Ertesi gün babamla birlikte sabah yürüyüşüne çıkmıştık, okul başladığından beri onunla fazla vakit geçirmediğim için hayıflanıp duruyordu. Birlikte sahile inip konuşarak yürümeye başladık. Annem sabah kahvaltısını hazırlamak için evde kalmıştı, daha sonra işlerini halletmek için holdinge geçecekti. Babamla birlikte ne kadar çabalasak da annemi iş aşkından koparamamıştık bir türlü.
"Nasılsın meleğim?" gülümseyerek babama baktım, iyi olduğumu sanmasını istiyordum. Ondan ayrıldıktan sonra üzülüp hastalanmamdan çok korkmuştu, bu yüzden üzerime çok daha fazla düşmeye başlamıştı ama bu durumdan rahatsız olduğumu anlayınca normale dönmüştü.
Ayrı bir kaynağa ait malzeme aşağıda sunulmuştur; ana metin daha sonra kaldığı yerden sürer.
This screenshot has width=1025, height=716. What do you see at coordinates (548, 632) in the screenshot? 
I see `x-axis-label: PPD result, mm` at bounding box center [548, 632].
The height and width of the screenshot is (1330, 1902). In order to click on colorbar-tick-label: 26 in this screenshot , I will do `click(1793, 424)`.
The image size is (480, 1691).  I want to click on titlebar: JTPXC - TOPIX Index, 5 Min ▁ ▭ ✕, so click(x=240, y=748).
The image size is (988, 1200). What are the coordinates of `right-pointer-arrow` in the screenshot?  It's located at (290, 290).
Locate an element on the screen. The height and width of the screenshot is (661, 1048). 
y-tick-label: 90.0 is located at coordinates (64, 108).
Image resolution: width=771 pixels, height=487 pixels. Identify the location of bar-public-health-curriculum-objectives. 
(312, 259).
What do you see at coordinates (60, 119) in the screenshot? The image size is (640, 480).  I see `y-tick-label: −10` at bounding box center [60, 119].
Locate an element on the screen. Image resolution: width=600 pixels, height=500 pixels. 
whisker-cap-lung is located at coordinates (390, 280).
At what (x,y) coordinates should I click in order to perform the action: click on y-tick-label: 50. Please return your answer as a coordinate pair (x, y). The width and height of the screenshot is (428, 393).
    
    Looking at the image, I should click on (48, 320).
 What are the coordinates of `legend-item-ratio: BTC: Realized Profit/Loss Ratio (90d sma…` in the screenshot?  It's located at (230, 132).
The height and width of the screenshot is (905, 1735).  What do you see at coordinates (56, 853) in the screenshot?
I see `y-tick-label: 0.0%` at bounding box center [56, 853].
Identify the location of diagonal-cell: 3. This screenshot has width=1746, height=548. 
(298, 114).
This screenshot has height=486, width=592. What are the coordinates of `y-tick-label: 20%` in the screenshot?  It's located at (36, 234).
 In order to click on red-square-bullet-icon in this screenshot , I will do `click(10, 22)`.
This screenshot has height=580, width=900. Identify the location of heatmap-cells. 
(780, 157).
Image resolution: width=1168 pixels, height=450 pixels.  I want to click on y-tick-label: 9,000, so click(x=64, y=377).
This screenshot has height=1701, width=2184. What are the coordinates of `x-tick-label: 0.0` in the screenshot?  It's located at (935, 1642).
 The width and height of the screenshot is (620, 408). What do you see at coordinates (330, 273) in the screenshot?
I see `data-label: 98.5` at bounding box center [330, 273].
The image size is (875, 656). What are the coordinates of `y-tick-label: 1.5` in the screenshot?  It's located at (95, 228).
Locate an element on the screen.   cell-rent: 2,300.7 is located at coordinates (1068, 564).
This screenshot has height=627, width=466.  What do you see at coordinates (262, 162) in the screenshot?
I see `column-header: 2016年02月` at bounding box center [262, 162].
Sırf ondan ayrıldığım için insanların bana üzülüp acımalarını istemiyordum, hayat devam ediyordu. Her şey olacağına varıyordu bir şekilde, kaderin önüne geçemiyorduk.
"İyiyim babacım, sen?" Babamda benim gibi gülümsedi.
"Bomba gibiyim. Seninle bir sergi yapmak istiyorum, aslında çok uzun zamandır planlıyordum bunu ama sınav senen olduğu için tereddüt ediyordum biraz. Ama konu olarak herkesten ileridesin zaten, annenin takıntıları sağolsun bütün derslere hakimsin başarılı bir öğrencisin. Bu yüzden düşünüp senin de fikrini almak istedim, ister misin birlikte bir sergi açmayı?" Heyecanla babama baktım, neden daha önce düşünmemiştim ki? Çünkü hayatımda bir sürü olay olmuştu, anne ve babamla yeniden bir hayata başlamıştım. Çok güzel bir fikirdi, Sergio ile yaptığımız sergiden sonra takipçi sayım 2 katına çıkmıştı neredeyse. Babam ile bir ikimizin imzasını taşıyan bir sergi.. hayallerimin de ötesindeydi.
"Çok güzel bir fikir.. keşke daha önce yapsaydık, aslında şu birlikte yaptığımız tabloları bile sergiye koysak çok güzel olur. Harika eserlerimiz var, nerede yapalım? Bence İstanbul harika bir fikir, sergi için birçok ünlü ismi de burada ağırlamış ve buranın güzelliklerini göstermiş oluruz." dedim heyecanla, bir an önce eve gidip babam ile yaptığımız tabloları sergi için ayırmak ve çalışmalara başlamak istiyordum. Babam kahkaha atıp bana sarıldı.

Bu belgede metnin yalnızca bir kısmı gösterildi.